#### Text:
[START]

The most principled trust calculation provides, for each dataset, the average weighted change in posterior probability of functional relationship over all values in that dataset. For a dataset D taking one or more discretized values d, this can be written as:

 trust(D) = sum( P(D = d) * |P(FR) - P(FR|D = d)|, d in D )

That is, the trust or "influence" of dataset D is the sum over all its values of the probability of that value times the difference in posterior when that value is detected.

Suppose we have two datasets, a microarray dataset MA quantized into five bins and a physical binding dataset PB quantized into two bins. We've learned two context-specific naive Bayesian classifiers for these datasets using BNCreator, one for translation (translation.xdsl) and one for MAPK signaling (mapk.xdsl):

These networks have the following conditional probability tables:

Translation
	FR	MA		PB
Value		FR 0 (No)	FR 1 (Yes)	FR 0 (No)	FR 1 (Yes)
0	0.9	0.1	0.05	0.4	0.3
1	0.1	0.3	0.2	0.6	0.7
2		0.4	0.3
3		0.15	0.3
4		0.05	0.15

MAPK Signaling
	FR	MA		PB
Value		FR 0 (No)	FR 1 (Yes)	FR 0 (No)	FR 1 (Yes)
0	0.95	0.1	0.1	0.9	0.2
1	0.05	0.3	0.3	0.1	0.8
2		0.35	0.3
3		0.15	0.2
4		0.1	0.1

First, we find the trust of each dataset in the translation-specific network:

 trust(MA) = sum( P(MA = d) * |P(FR) - P(FR|MA = d)|, d = 0 to 4 )

[END]

#### Dataset content:
[START]

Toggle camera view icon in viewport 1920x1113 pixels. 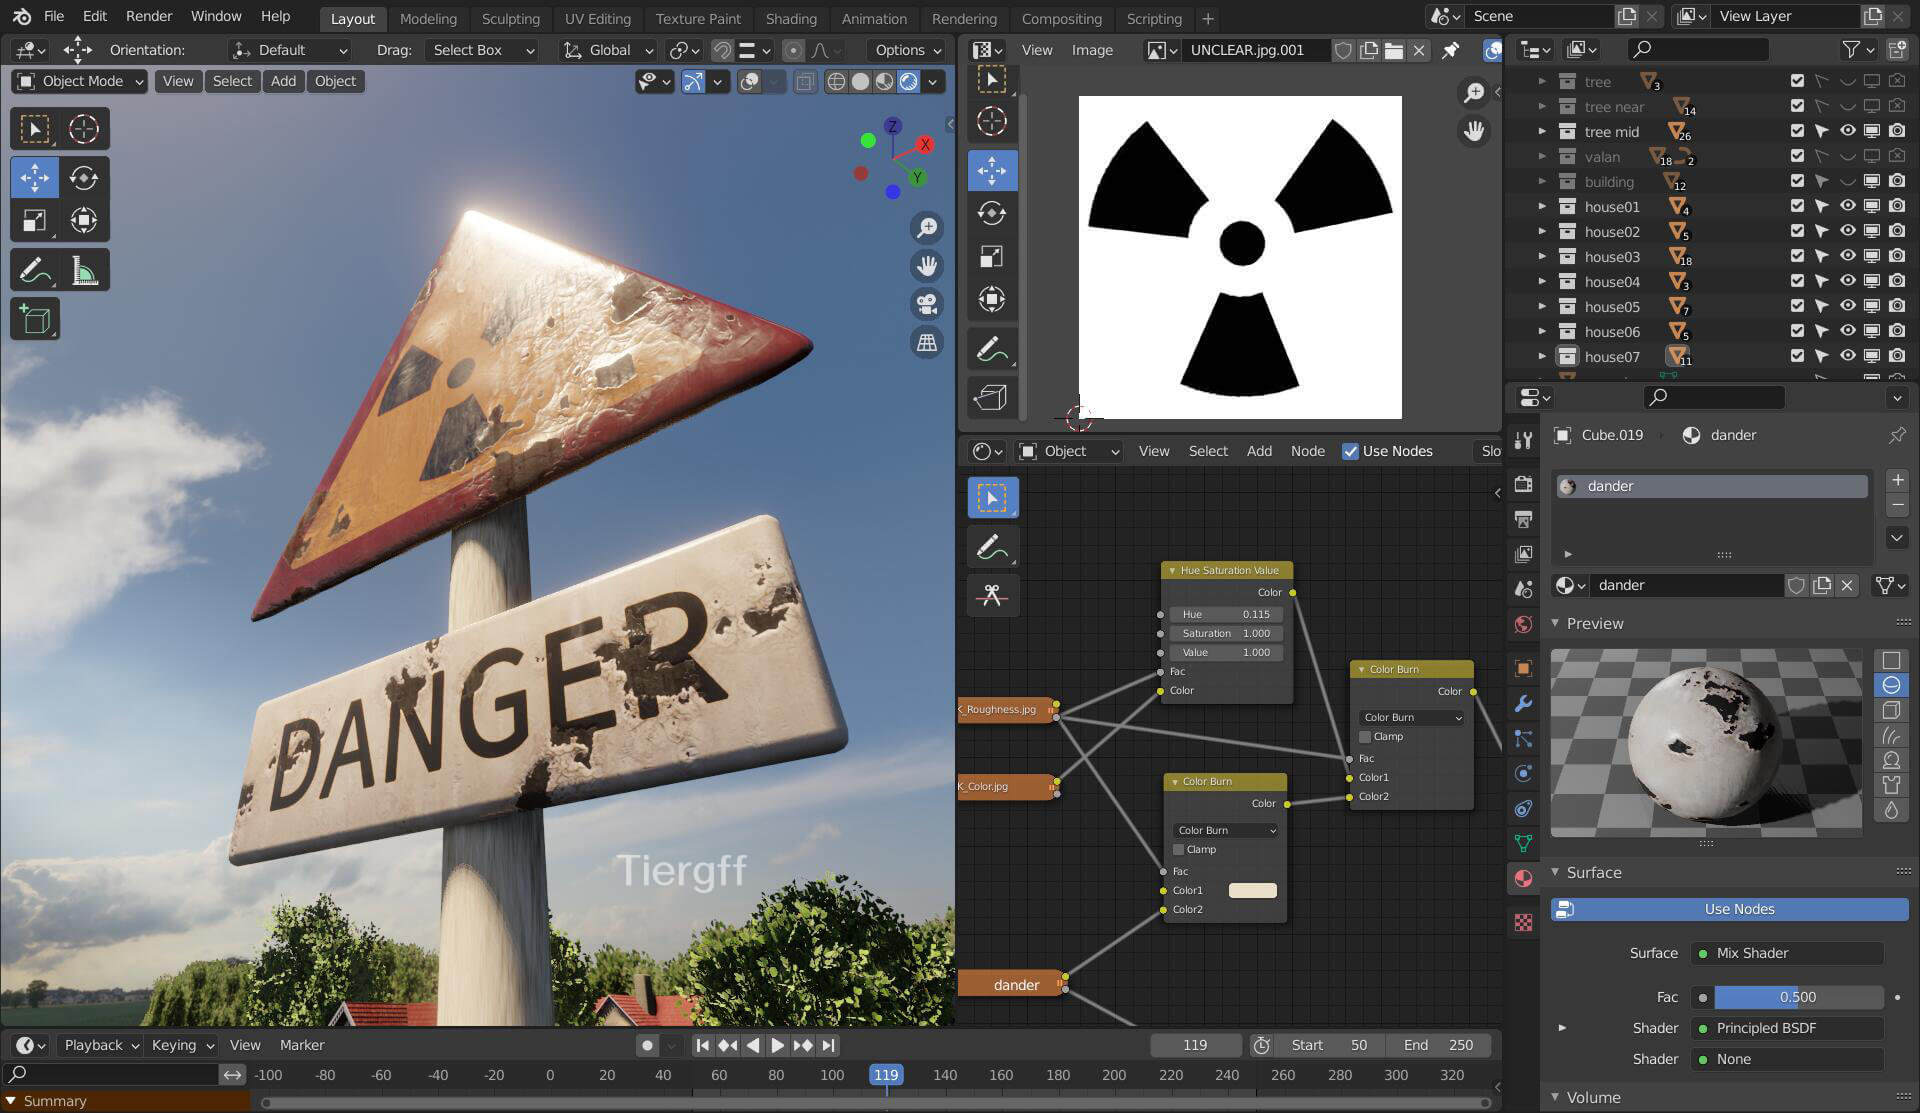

[END]

#### Problem details:
Answer these questions about the dataset trust text above:
1. Into how many bins is the microarray dataset MA quantized?
2. Which tool was used to learn the two context-specific naive Bayesian classifiers?
3. What is the file name of the MAPK signaling classifier?

#### Written response:
1. Five
2. BNCreator
3. mapk.xdsl